La trappola nascosta nel cambio fisso

Alberto Bagnai 21 Maggio 2014

All’ultimo cenacolo della FULM, animato da Paolo Savona e Giorgio La Malfa, Gianni Bulgari ha fatto un’osservazione che aveva già sviluppato sul «Corriere della Sera» del 25 marzo scorso, e sulla quale vale la pena di riflettere. Secondo Bulgari, posto che la moneta è una delle espressioni più significative della sovranità di uno stato, una moneta come l’euro, priva di un’entità statuale di riferimento, nei fatti coincide con un accordo di cambio fisso. Dato che gli Stati Uniti d’Europa, ipotetico “stato” di riferimento dell’euro, sono un progetto chiaramente antistorico e quindi destinato al fallimento, il destino dell’euro andrebbe valutato, in termini economici e storici, in base alla stessa logica che ha giudicato (e condannato) i precedenti accordi di cambio fisso.

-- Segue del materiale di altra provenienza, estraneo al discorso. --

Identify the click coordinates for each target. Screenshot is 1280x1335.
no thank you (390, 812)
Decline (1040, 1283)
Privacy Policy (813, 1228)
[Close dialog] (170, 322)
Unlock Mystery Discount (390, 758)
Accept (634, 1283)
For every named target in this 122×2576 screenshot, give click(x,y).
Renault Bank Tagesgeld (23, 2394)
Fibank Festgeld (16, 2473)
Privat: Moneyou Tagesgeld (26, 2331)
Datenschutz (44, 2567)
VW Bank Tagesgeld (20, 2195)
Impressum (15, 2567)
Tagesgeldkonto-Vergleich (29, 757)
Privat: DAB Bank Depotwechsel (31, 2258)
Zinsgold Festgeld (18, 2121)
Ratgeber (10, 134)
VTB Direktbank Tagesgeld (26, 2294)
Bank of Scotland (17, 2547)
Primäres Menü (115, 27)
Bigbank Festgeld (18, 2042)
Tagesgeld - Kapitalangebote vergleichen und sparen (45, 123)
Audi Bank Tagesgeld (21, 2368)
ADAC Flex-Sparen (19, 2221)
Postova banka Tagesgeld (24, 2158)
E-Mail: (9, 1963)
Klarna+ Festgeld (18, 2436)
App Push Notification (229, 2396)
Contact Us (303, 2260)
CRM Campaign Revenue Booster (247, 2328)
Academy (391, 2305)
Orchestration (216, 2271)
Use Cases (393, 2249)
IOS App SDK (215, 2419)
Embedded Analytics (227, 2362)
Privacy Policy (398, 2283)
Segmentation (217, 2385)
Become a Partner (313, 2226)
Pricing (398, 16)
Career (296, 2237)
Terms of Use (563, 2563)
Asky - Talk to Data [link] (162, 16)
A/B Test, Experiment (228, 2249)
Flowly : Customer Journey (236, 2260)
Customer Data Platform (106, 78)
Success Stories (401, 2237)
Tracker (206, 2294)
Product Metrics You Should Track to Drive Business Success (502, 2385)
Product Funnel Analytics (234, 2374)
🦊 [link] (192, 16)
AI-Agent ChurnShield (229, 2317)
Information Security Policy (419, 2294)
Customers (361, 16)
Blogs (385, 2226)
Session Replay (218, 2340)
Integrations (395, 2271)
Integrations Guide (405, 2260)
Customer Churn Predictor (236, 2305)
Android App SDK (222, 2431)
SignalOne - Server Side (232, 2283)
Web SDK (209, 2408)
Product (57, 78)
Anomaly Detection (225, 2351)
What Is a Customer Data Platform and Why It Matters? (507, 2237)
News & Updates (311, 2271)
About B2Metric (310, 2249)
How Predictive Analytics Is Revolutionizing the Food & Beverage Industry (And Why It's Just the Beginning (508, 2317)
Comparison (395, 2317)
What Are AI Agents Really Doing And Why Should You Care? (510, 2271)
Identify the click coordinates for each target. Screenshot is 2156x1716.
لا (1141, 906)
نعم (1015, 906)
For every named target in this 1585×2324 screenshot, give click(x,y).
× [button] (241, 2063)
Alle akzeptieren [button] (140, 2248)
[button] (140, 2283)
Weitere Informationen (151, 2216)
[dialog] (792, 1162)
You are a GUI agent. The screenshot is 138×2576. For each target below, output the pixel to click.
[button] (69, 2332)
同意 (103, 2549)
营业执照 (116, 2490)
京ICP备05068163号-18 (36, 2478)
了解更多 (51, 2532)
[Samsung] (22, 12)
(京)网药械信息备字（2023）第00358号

Un’osservazione sensata, da corredare con un dettaglio tecnico non indifferente. In un accordo di cambio il cambio non è fisso per decreto divino, ma perché le banche centrali dei paesi coinvolti intervengono attivamente per mantenerlo tale. Se un paese si trova in deficit di bilancia dei pagamenti, significa che deve fare più pagamenti all’estero di quanti ne riceva: in pratica, offre molta valuta nazionale per acquistare valuta estera, e la sua valuta nazionale tende a deprezzarsi (legge della domanda e dell’offerta).

Perchè questo non succeda, la Banca centrale nazionale deve acquistare la valuta nazionale in eccesso di offerta, dando in cambio valuta estera (le famose riserve ufficiali). Sfugge a molti che questo meccanismo definisce un segnale di stop loss, cioè mette un termine al tergiversare dei politici. Il motivo è semplice: quando le riserve ufficiali terminano, il cambio non può più essere sostenuto, la politica deve cedere il passo, e la parola passa al mercato, che definisce un cambio più in linea coi fondamentali dell’economia.

L’euro è un accordo di cambio fisso molto particolare: la parità fra euro italiano ed euro tedesco è uno per definizione, quindi non deve essere difesa drenando riserve. Questo, però, non significa che non ci sia trasferimento di risorse all’estero. Invece dei dollari o dei marchi della Banca centrale, stiamo cedendo all’estero le nostre migliori aziende e i nostri giovani migliori. Il problema è che in questo caso non esiste uno stop loss chiaro, non esistono limiti al male che politici incompetenti e collusi con interessi esteri possono farci. Questo è il motivo per il quale la crisi dura da sei anni. Starà a noi dare lo stop loss alle prossime elezioni.